DiaMot: Motility of diatoms and its contribution to benthic biofilm formation

Diatoms are a group of highly diverse microalgae dominating aquatic systems and contributing to a quarter of the global primary production. In intertidal sediments, they contribute significantly to benthic biofilm communities, thereby playing an essential role in ecosystem functioning. These biofilm-forming cells thrive in a complex and dynamic microhabitat through active motility. Unlike other motile organisms, diatoms lack cilia, flagella, or the flexibility to change shape due to their rigid silicified cell walls, and hence represent a novel system for understanding cellular movement and adaptability on surfaces. This proposal focuses on three aspects that together will deliver the first complete behavioural and mechanistic characterisation of diatom motility and its role in biofilm formation.

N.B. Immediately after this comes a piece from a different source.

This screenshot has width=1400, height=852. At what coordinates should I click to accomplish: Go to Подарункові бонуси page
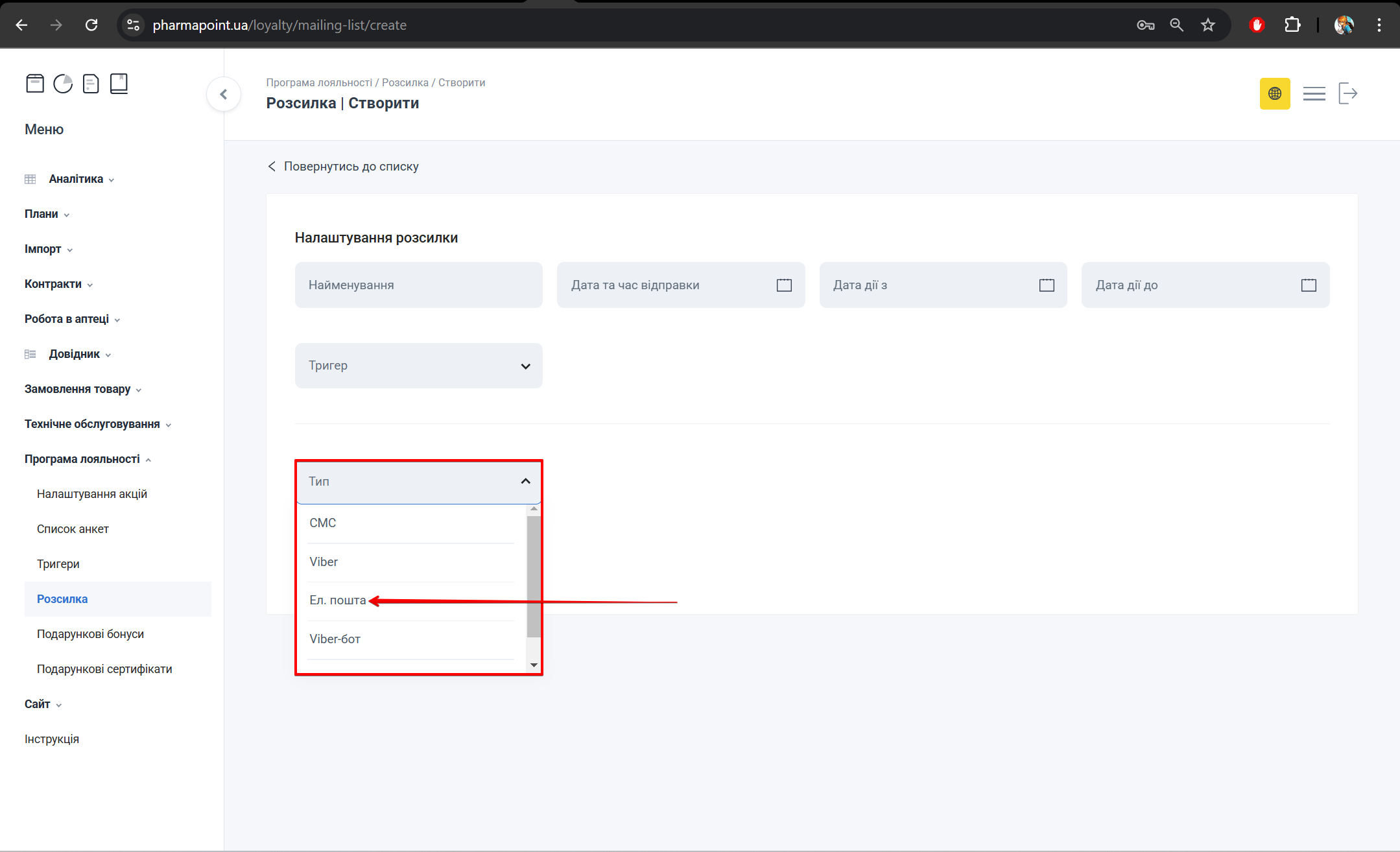click(x=90, y=634)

To this end, I will (1) characterize the baseline motility of representative dominant benthic diatoms; (2) evaluate how trajectories change with perturbations (i.e., light, silicate availability, substrate topography, shear); and (3) investigate movement patterns in complex 3D substrates for in situ observation of individual and population dynamics. For this work, I have selected five representative diatom species (important constituents of common benthic biofilms) that exhibit distinct raphe morphology and vertical migration patterns. This proposal will achieve the first complete characterisation of diatom motility in both 2D and 3D scenarios. Uniquely, this work will solicit cutting-edge microscopy and computer vision technology to resolve the behavioural patterns of individuals to provide novel understanding of the biomechanics of motility and biofilm formation. The outcomes of my project are critical to predict how microscale heterogeneity present within biofilm communities can ultimately impact the global regulation of ecosystems. This fellowship will also advance my career development and act as a springboard for scientific independence.